Sacrificing Everything to Save Democracy in Hong Kong with Sebastien Lai

Sebastien Lai, leader of the international #FreeJimmyLai campaign and son of imprisoned pro-democracy newspaper publisher Jimmy Lai, addressed the 17th Annual Geneva Summit for Human Rights and Democracy on February 18th, 2025.

Full Prepared Remarks:

Chinese New Year’s was just a few weeks ago. Since I was young, every year my family would gather at my father’s house. And we would receive red pockets, eat radish cakes and around the table we would joke about who gained the most weight during this holiday season.

Instead, my father spent New Year’s in a tiny cell in a maximum security prison in Hong Kong. The Hong Kong authorities have kept him in solitary confinement for over 4 years now as a cruel reminder of the cost of standing up for the freedoms in this new Hong Kong. His alleged crime? Running the only newspaper in the city that dared to criticise Beijing.

I feel like some background is in order. My father was born Lai Zhi Ying in Guangdong province of China in the 40s. He escaped the famine in Communist China as a stowaway to Hong Kong when he was 12. He got a job in a glove factory as soon as he arrived. He always said it was one of the greatest days of his life, because in Hong Kong he knew that he had a future. After his first shift the foreman saw his condition and gave him a bit of money to go to the food market for a warm meal. As he tells it, he had never seen so much food in his life. He broke down crying.

In the next few years he went from a factory worker to eventually owning his own factory.

And then in his late 30s he founded a clothing brand named Giordano. He jokes that at that time he was naive enough to think that giving it an Italian name would make it sound sophisticated. The company promised simple good quality clothes at an affordable price. It took off, becoming one of the largest and the fastest growing clothing brands in Asia, making a fortune for my father in the process. He had become a Hong Kong success story. Many in the city now wore the clothes that he made.

Now he wasn’t very political until 1989. My father along with many people in Hong Kong was very hopeful that the student-led protests across China would bring greater freedoms. As you all know that wasn’t to be, on June 4th 1984 [1989] in Tiananmen Square, when the Chinese Communist Party murdered peaceful protesters. Hong Kong was especially shocked by their brutality, since the handover from British to Chinese rule was just a few years away.
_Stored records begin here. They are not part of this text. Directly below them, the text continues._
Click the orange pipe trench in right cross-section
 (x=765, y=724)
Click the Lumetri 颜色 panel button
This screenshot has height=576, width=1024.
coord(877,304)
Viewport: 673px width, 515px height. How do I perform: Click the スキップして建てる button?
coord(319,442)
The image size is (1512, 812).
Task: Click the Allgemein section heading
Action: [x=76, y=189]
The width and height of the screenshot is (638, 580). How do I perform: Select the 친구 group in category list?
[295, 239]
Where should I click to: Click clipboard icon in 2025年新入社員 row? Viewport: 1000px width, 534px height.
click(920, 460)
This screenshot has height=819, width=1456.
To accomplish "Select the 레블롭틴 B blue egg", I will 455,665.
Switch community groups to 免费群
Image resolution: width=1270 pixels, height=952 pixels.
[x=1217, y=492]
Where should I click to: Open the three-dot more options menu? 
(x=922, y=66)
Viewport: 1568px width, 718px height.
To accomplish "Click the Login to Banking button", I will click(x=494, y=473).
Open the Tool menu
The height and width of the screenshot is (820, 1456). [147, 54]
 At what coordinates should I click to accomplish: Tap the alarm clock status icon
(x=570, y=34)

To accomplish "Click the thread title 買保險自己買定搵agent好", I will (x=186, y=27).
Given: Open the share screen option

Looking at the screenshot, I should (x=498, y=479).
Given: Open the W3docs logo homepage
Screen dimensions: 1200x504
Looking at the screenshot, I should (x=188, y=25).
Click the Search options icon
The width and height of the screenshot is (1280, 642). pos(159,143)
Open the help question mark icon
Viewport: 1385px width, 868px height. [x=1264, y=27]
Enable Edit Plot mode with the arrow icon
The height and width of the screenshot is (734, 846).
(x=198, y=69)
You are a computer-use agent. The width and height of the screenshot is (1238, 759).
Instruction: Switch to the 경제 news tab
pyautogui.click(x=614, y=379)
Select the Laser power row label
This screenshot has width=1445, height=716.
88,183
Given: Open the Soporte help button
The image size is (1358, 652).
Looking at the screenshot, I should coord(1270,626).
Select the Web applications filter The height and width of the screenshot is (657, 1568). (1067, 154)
My father, always a man of action, knew that he had to do all that he could to defend the freedoms that gave him so much. Other newspapers started self-censoring in preparation for the handover. So my father started a newspaper that wasn’t afraid to criticise those in power, one that had a pro-democracy stance. I still remember many of his competitors making fun of him at first. I mean, what would a ex-child refugee with a 5th grade education know about running a newspaper, they would say. But in his hard charging and unafraid style, he launched the Apple Daily and within a few years it became the largest newspaper in Hong Kong. His competitors were laughing no more. And more importantly Hong Kong now had a pro democracy voice available at every newsstand everyday.

But it wasn’t all smooth sailing. I still remember as a kid our house being firebombed on multiple occasions. He had an assassination plot against him. People followed him around for years harassing him. After he published an article calling the then premier of China, Li Pang, the butcher of Beijing a “Son of a Bitch” he was given a choice. Either bend the knee or sell Giordano. He chose the latter.

Dad held strong and held steady, believing that information is choice and choice is freedom, so through his newspaper he and his journalists were furthering the freedoms of Hong Kong. He found purpose and joy in his work.

In 2019, pro-democracy protests broke out in Hong Kong. At one point 2 million people marched on the streets demanding greater freedom. Dad, now in his 70s, would go out every single day to march. Hope was once again in the air of Hong Kong. Then came the national security law. The Hong Kong government had decided to go from rule of law to rule by law. Gone was free speech, the freedom to protest and the free press. My father knew that he was one of the main targets of this law and despite the urging of many people he refused to leave. 6    decades after landing on the shore of this island in pursuit of freedom, he decided to stay and stand with his fellow protesters and journalists. Acting as a lightning rod for the coming persecution if he must.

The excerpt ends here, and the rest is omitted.